# start of Document passage

Impact of Federal Reserve Single Counterparty Credit Limits on SecuritizationsDownload
On June 14, 2018 the Board of Governors of the Federal Reserve System (the “Fed”) issued a final rule (the “final rule”) that establishes credit limits for single counterparties of U.S. bank holding companies (“U.S. BHCs”) and foreign banking organizations (“FBOs”) with $250 billion or more in global assets, and U.S. intermediate holding companies of covered FBOs with $50 billion or more of consolidated assets. In an important change, while the final rule retains provisions applicable to FBOs, an FBO that is subject to single counterparty credit limit regulation in its home country on a consolidated basis consistent with the BCBS Large Exposure Framework can comply with the final rule by certifying to the Fed that it in compliance with those home country SCCL limits. The final rule contains specific provisions for determining counterparty limits for securitization vehicles, investment funds and other special purpose vehicles (collectively, “SPVs”).
Section 165(e) of the Dodd-Frank Act directs the Fed to promulgate rules requiring large U.S. BHCs and FBOs to limit their credit exposures to unaffiliated counterparties. The Fed originally proposed single counterparty credit limits for U.S. BHCs, FBOs and IHCs in December 2011 and December 2012 and issued a re-proposed rule in March of 2016 (the “re‑proposed rule”). The provisions for determining counterparty limits for SPVs in the re-proposed rule and in the final rule closely track the Supervisory Framework for Measuring and Controlling Large Exposures (the “BCBS Large Exposure Framework”) issued by the Basel Committee on Banking Supervision (“BCBS”) in April 2014.
The SPE provisions in the final rule have been significantly modified in response to industry comments on the re-proposed rule. Chapman and Cutler LLP represented the Structured Finance Industry Group in developing its comments on the re‑proposed rule. A copy of the SFIG comment letter can be found here.

# end of Document passage
# start of Excerpted records

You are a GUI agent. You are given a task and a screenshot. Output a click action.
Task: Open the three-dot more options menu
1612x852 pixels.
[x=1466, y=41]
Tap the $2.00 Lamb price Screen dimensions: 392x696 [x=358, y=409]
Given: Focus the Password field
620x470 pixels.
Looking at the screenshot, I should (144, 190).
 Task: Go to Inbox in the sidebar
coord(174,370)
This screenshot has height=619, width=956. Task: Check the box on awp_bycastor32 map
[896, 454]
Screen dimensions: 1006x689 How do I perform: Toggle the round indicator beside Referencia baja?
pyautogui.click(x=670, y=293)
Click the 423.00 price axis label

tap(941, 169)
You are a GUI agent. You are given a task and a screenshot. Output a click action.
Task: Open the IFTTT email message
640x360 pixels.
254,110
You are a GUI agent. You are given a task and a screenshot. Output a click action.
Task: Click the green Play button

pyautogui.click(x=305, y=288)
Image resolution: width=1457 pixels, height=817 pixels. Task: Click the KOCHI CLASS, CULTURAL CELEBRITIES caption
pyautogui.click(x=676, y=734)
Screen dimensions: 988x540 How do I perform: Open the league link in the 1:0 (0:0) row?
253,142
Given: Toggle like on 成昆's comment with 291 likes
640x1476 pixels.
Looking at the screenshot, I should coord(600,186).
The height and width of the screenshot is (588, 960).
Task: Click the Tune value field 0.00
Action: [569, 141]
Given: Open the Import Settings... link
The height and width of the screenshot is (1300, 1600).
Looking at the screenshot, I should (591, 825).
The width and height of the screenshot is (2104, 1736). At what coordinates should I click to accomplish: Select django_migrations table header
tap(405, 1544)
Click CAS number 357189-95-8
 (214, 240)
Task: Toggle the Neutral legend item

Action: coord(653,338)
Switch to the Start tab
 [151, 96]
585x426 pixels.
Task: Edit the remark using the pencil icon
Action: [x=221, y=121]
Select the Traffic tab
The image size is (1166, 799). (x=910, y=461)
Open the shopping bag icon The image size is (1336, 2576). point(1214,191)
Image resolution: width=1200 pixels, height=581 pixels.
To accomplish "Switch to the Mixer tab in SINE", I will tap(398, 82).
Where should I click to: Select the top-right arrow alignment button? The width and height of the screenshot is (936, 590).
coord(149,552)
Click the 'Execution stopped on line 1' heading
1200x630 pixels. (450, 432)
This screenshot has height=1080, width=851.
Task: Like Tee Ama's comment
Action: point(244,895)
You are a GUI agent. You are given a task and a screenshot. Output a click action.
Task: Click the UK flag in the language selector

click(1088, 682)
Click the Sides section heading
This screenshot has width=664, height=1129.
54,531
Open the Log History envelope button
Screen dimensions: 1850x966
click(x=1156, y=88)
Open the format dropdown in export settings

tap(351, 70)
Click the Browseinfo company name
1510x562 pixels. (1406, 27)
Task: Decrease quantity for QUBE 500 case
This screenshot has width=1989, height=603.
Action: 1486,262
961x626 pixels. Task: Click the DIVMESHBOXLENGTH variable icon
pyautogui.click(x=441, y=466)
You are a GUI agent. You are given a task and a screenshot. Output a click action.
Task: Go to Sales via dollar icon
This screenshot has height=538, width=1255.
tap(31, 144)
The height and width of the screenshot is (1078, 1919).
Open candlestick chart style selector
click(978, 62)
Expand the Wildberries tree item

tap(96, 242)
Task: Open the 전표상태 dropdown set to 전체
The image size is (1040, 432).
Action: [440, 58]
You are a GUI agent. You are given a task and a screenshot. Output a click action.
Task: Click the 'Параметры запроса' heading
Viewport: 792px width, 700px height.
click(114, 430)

# end of Excerpted records

Exercise directions:
Answer these questions from the text on single counterparty credit limits:
1. On what date did the Fed issue the final rule?
2. When was the re-proposed rule issued?
3. Which group did Chapman and Cutler LLP represent in developing comments on the re-proposed rule?
These lines have no connection to the text about the Federal Reserve rule.

Problem solution:
1. June 14, 2018
2. March of 2016
3. The Structured Finance Industry Group